▶ [DIRECTIVE]
Express each line of the records as a string in a JSON list, one string per line, leaving out blank lines.

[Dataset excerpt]
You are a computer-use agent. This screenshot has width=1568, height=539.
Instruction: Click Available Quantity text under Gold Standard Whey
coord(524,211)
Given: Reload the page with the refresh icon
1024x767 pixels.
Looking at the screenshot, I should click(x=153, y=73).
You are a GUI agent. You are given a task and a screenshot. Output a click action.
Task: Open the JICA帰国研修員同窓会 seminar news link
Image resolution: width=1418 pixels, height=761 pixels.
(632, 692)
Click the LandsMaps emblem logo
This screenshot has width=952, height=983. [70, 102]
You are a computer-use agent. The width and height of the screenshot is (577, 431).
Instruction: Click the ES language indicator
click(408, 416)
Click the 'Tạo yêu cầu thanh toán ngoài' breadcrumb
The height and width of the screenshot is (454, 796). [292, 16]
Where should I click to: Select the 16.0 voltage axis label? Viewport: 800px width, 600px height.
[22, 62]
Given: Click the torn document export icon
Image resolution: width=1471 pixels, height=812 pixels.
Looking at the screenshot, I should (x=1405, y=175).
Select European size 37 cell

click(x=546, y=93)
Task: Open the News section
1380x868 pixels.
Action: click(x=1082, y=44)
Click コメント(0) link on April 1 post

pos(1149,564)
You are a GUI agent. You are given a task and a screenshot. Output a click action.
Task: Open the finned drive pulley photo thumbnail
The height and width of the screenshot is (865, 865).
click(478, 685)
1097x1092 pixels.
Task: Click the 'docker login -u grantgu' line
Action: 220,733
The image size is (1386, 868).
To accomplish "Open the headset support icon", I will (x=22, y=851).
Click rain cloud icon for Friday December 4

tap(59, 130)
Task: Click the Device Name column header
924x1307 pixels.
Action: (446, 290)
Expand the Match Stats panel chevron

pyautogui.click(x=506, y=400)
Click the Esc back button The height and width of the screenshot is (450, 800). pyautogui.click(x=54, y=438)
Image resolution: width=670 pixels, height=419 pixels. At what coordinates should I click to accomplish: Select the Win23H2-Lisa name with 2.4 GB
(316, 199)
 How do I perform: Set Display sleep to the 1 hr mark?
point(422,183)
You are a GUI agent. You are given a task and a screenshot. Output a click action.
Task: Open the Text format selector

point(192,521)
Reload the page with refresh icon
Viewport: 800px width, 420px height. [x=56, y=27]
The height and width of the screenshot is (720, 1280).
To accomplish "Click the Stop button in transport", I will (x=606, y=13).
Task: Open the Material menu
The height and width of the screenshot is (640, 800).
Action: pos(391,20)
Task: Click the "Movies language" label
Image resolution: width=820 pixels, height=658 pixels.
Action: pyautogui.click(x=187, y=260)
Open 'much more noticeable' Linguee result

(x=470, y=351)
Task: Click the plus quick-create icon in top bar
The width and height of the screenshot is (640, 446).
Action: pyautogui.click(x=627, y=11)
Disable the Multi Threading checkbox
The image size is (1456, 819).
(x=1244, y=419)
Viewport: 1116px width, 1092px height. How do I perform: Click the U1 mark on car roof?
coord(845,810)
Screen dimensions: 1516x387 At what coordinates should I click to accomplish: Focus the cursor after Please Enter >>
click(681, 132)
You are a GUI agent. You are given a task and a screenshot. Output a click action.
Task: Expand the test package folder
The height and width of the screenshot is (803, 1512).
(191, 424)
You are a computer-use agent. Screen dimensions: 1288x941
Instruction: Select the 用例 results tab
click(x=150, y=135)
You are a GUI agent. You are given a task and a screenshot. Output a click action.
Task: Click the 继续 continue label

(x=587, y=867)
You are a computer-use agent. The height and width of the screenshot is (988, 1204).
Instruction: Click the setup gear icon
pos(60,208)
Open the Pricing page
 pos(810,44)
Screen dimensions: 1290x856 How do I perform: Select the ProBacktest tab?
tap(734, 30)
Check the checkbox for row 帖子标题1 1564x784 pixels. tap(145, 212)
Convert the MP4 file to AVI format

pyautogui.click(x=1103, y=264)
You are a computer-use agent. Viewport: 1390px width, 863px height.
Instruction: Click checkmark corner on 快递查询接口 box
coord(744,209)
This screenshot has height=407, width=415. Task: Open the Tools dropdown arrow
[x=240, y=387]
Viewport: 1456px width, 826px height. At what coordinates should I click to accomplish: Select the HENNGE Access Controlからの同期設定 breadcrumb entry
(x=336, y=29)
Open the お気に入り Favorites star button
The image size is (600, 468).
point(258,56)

▶ [EXERCISE ANSWER]
[
  "You are a computer-use agent. This screenshot has width=1568, height=539.",
  "Instruction: Click Available Quantity text under Gold Standard Whey",
  "coord(524,211)",
  "Given: Reload the page with the refresh icon",
  "1024x767 pixels.",
  "Looking at the screenshot, I should click(x=153, y=73).",
  "You are a GUI agent. You are given a task and a screenshot. Output a click action.",
  "Task: Open the JICA帰国研修員同窓会 seminar news link",
  "Image resolution: width=1418 pixels, height=761 pixels.",
  "(632, 692)",
  "Click the LandsMaps emblem logo",
  "This screenshot has width=952, height=983. [70, 102]",
  "You are a computer-use agent. The width and height of the screenshot is (577, 431).",
  "Instruction: Click the ES language indicator",
  "click(408, 416)",
  "Click the 'Tạo yêu cầu thanh toán ngoài' breadcrumb",
  "The height and width of the screenshot is (454, 796). [292, 16]",
  "Where should I click to: Select the 16.0 voltage axis label? Viewport: 800px width, 600px height.",
  "[22, 62]",
  "Given: Click the torn document export icon",
  "Image resolution: width=1471 pixels, height=812 pixels.",
  "Looking at the screenshot, I should (x=1405, y=175).",
  "Select European size 37 cell",
  "click(x=546, y=93)",
  "Task: Open the News section",
  "1380x868 pixels.",
  "Action: click(x=1082, y=44)",
  "Click コメント(0) link on April 1 post",
  "pos(1149,564)",
  "You are a GUI agent. You are given a task and a screenshot. Output a click action.",
  "Task: Open the finned drive pulley photo thumbnail",
  "The height and width of the screenshot is (865, 865).",
  "click(478, 685)",
  "1097x1092 pixels.",
  "Task: Click the 'docker login -u grantgu' line",
  "Action: 220,733",
  "The image size is (1386, 868).",
  "To accomplish \"Open the headset support icon\", I will (x=22, y=851).",
  "Click rain cloud icon for Friday December 4",
  "tap(59, 130)",
  "Task: Click the Device Name column header",
  "924x1307 pixels.",
  "Action: (446, 290)",
  "Expand the Match Stats panel chevron",
  "pyautogui.click(x=506, y=400)",
  "Click the Esc back button The height and width of the screenshot is (450, 800). pyautogui.click(x=54, y=438)",
  "Image resolution: width=670 pixels, height=419 pixels. At what coordinates should I click to accomplish: Select the Win23H2-Lisa name with 2.4 GB",
  "(316, 199)",
  " How do I perform: Set Display sleep to the 1 hr mark?",
  "point(422,183)",
  "You are a GUI agent. You are given a task and a screenshot. Output a click action.",
  "Task: Open the Text format selector",
  "point(192,521)",
  "Reload the page with refresh icon",
  "Viewport: 800px width, 420px height. [x=56, y=27]",
  "The height and width of the screenshot is (720, 1280).",
  "To accomplish \"Click the Stop button in transport\", I will (x=606, y=13).",
  "Task: Open the Material menu",
  "The height and width of the screenshot is (640, 800).",
  "Action: pos(391,20)",
  "Task: Click the \"Movies language\" label",
  "Image resolution: width=820 pixels, height=658 pixels.",
  "Action: pyautogui.click(x=187, y=260)",
  "Open 'much more noticeable' Linguee result",
  "(x=470, y=351)",
  "Task: Click the plus quick-create icon in top bar",
  "The width and height of the screenshot is (640, 446).",
  "Action: pyautogui.click(x=627, y=11)",
  "Disable the Multi Threading checkbox",
  "The image size is (1456, 819).",
  "(x=1244, y=419)",
  "Viewport: 1116px width, 1092px height. How do I perform: Click the U1 mark on car roof?",
  "coord(845,810)",
  "Screen dimensions: 1516x387 At what coordinates should I click to accomplish: Focus the cursor after Please Enter >>",
  "click(681, 132)",
  "You are a GUI agent. You are given a task and a screenshot. Output a click action.",
  "Task: Expand the test package folder",
  "The height and width of the screenshot is (803, 1512).",
  "(191, 424)",
  "You are a computer-use agent. Screen dimensions: 1288x941",
  "Instruction: Select the 用例 results tab",
  "click(x=150, y=135)",
  "You are a GUI agent. You are given a task and a screenshot. Output a click action.",
  "Task: Click the 继续 continue label",
  "(x=587, y=867)",
  "You are a computer-use agent. The height and width of the screenshot is (988, 1204).",
  "Instruction: Click the setup gear icon",
  "pos(60,208)",
  "Open the Pricing page",
  " pos(810,44)",
  "Screen dimensions: 1290x856 How do I perform: Select the ProBacktest tab?",
  "tap(734, 30)",
  "Check the checkbox for row 帖子标题1 1564x784 pixels. tap(145, 212)",
  "Convert the MP4 file to AVI format",
  "pyautogui.click(x=1103, y=264)",
  "You are a computer-use agent. Viewport: 1390px width, 863px height.",
  "Instruction: Click checkmark corner on 快递查询接口 box",
  "coord(744,209)",
  "This screenshot has height=407, width=415. Task: Open the Tools dropdown arrow",
  "[x=240, y=387]",
  "Viewport: 1456px width, 826px height. At what coordinates should I click to accomplish: Select the HENNGE Access Controlからの同期設定 breadcrumb entry",
  "(x=336, y=29)",
  "Open the お気に入り Favorites star button",
  "The image size is (600, 468).",
  "point(258,56)"
]